I could have watched the entire Godfather in the time it took me to bike those twenty miles in that desert wind tunnel.

From then on, when I needed to distract myself from some pretty miserable biking, I’d measure out the ride in Godfather units.

Less than a week later I was headed to Tuba City, Arizona, through desert terrain in high-90 degree temperatures, approaching the end of my first eighty-mile day. I saw a billboard for a Tuba City McDonald’s proclaiming that it was JUST 15 MINUTES AWAY.

In a car, schmuck!

I looked down at my speedometer. On an uphill grade, as loaded down as I was, as tired as I was, my top speed would barely reach above four miles per hour. Just fast enough so that I wouldn’t tip over into the ditch. I was looking at about another hour, assuming the grade didn’t get any steeper—an assumption, I’d learned, that it was neither safe nor smart to make.

In Godfather time, an hour would stretch from the film’s opening line—I believe in America, delivered in blackness—to roughly when the crooked cop McCluskey breaks Michael Corleone’s jaw.

In other words, a long god(father)damn time.

In the time it took to climb to Wolf Creek Pass and reach the Continental Divide in Colorado, I could have watched from the opening line to just past Sonny’s brutal death on the causeway. One hour, fifty-seven minutes.

In the time it took a biker I’d met to explain his philosophy of nutrition to me one endless evening in Missouri, I could have watched up to the scene where movie producer Jack Woltz finds his beloved horse’s head in his bed. After thirty minutes of this guy prattling on about sugars this and breads that, I was picturing his head—and not the horse’s—lying on top of Woltz’s bloodied silk sheets.

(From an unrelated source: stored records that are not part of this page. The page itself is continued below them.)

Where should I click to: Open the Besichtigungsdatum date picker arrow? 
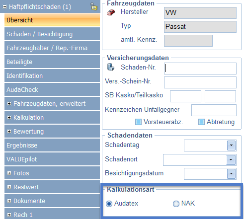231,174
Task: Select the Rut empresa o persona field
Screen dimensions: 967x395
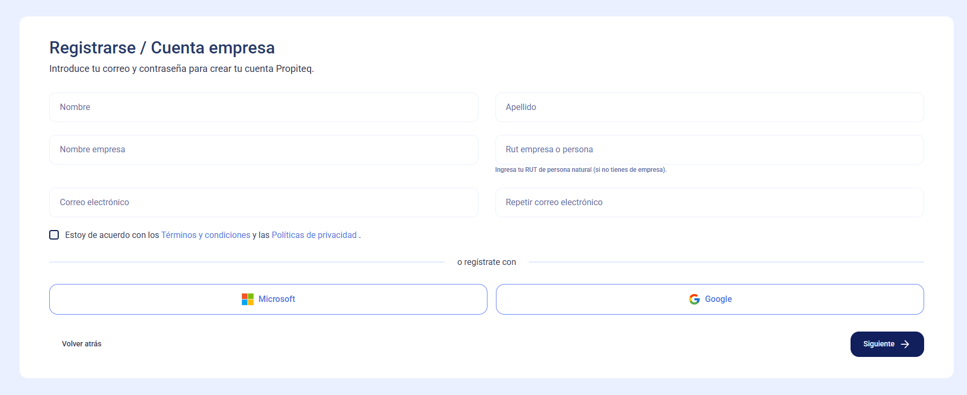Action: pyautogui.click(x=710, y=150)
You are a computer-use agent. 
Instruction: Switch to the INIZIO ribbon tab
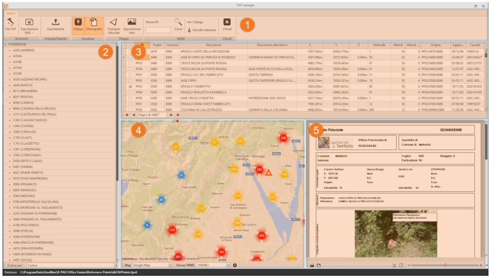coord(11,14)
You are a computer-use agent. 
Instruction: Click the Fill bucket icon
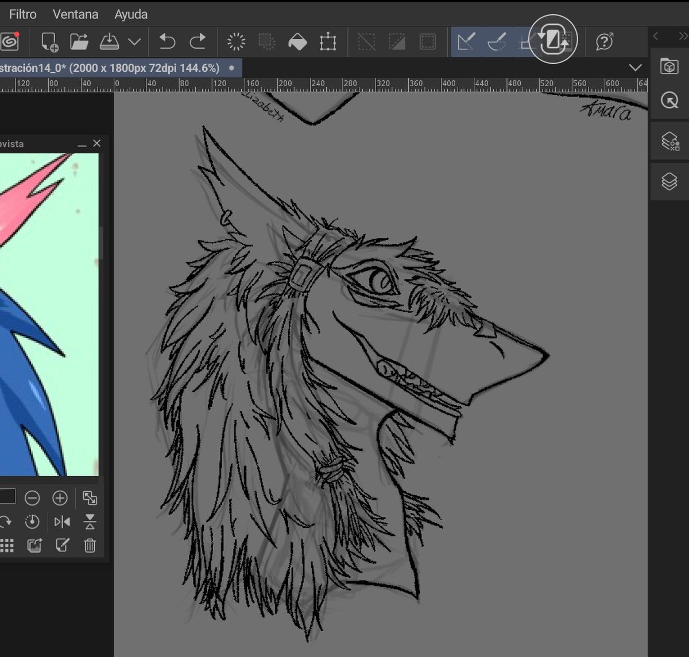point(297,42)
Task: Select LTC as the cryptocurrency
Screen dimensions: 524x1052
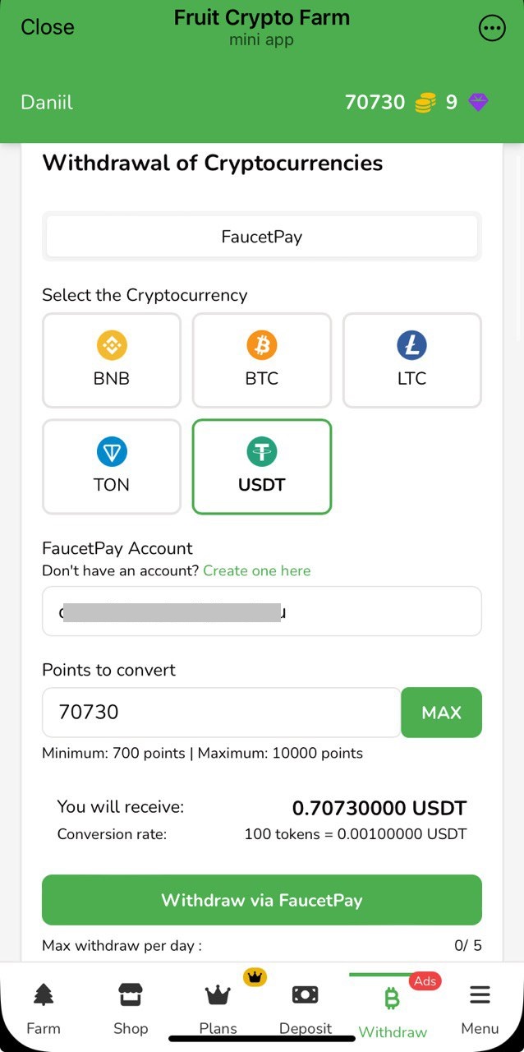Action: [411, 360]
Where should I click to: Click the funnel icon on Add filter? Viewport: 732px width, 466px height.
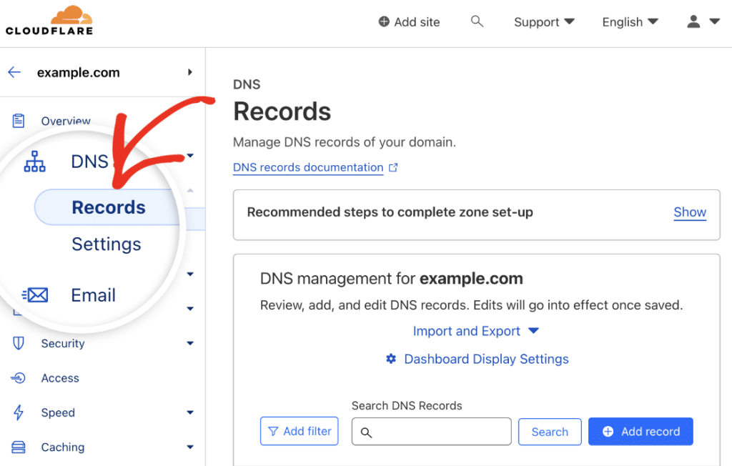[x=274, y=431]
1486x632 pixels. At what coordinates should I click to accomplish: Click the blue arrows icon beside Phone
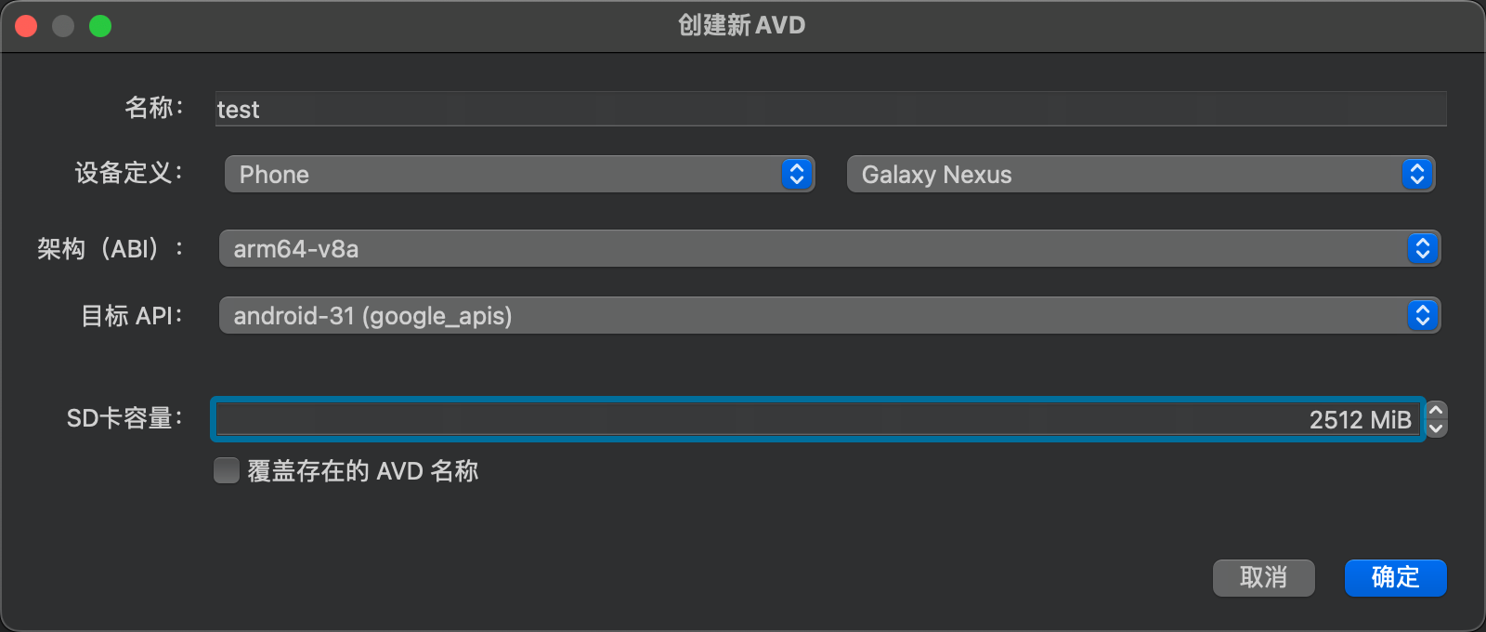[797, 174]
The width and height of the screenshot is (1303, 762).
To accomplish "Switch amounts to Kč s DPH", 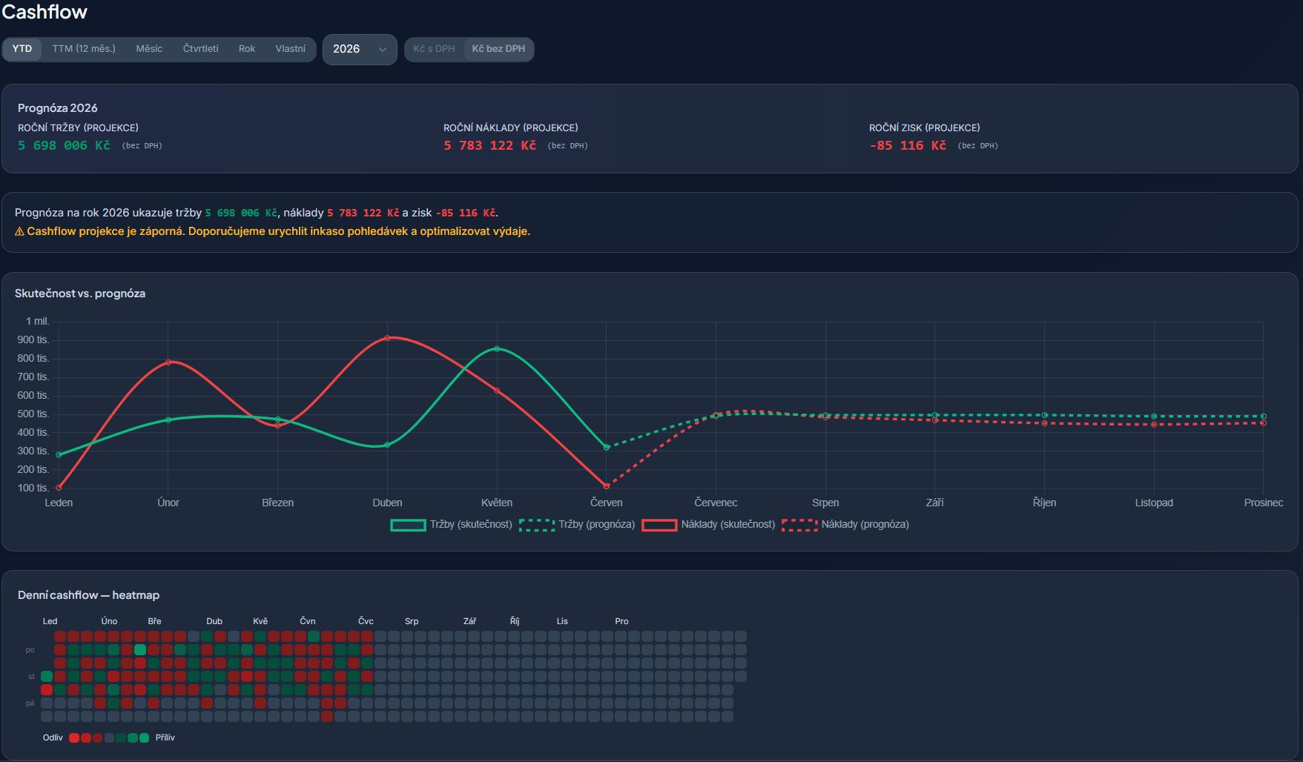I will pos(434,49).
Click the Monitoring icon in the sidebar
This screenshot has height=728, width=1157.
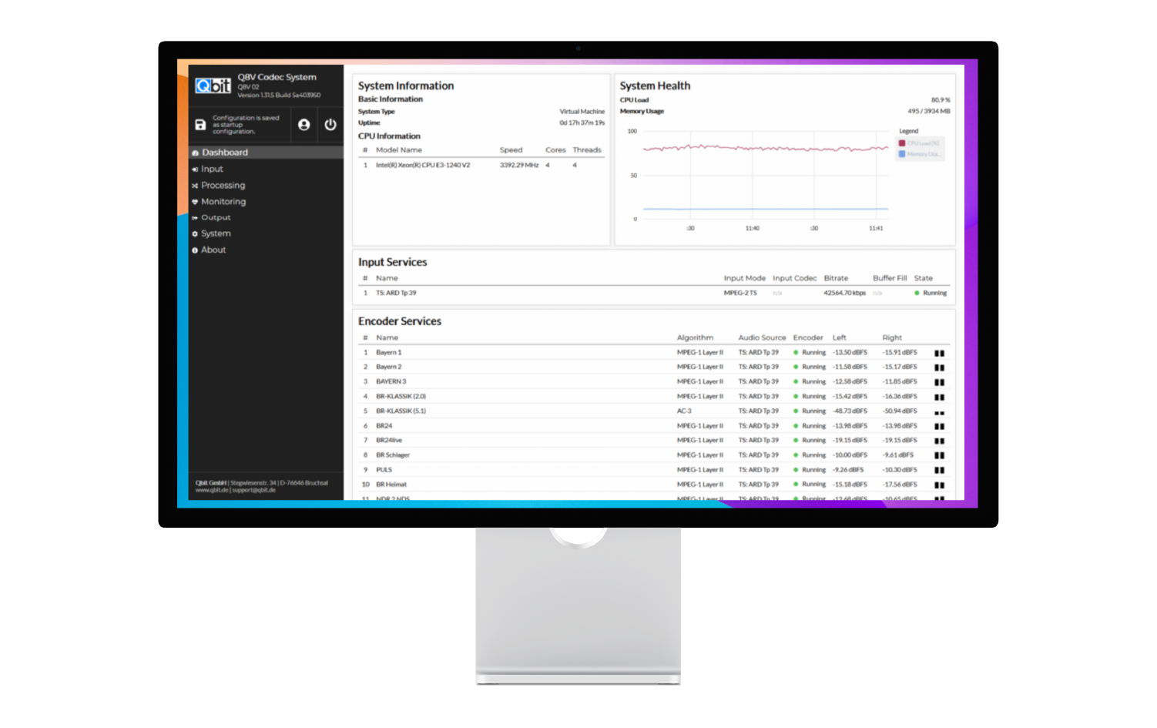195,201
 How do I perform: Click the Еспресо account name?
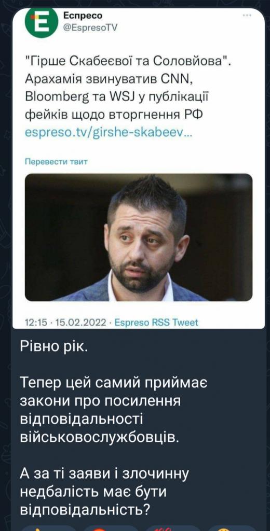(x=83, y=16)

In the time it took me to bike on the I-40 in Arizona from Ash Fork to Williams, on a grade so steep that I passed two semi-trucks catching their breath on the shoulder, I could have watched up to the scene where Don Corleone calls in his favor with the undertaker, Bonasera, showing him Sonny’s bullet-riddled corpse. Look at how they massacred my boy...

And in the time that I spent climbing on the Cherohala Skyway, a punishing ride through the Appalachian Mountains that twisted and turned through what seemed like eight hundred false peaks, I could have watched The Godfather twice. Twice. The whole time climbing.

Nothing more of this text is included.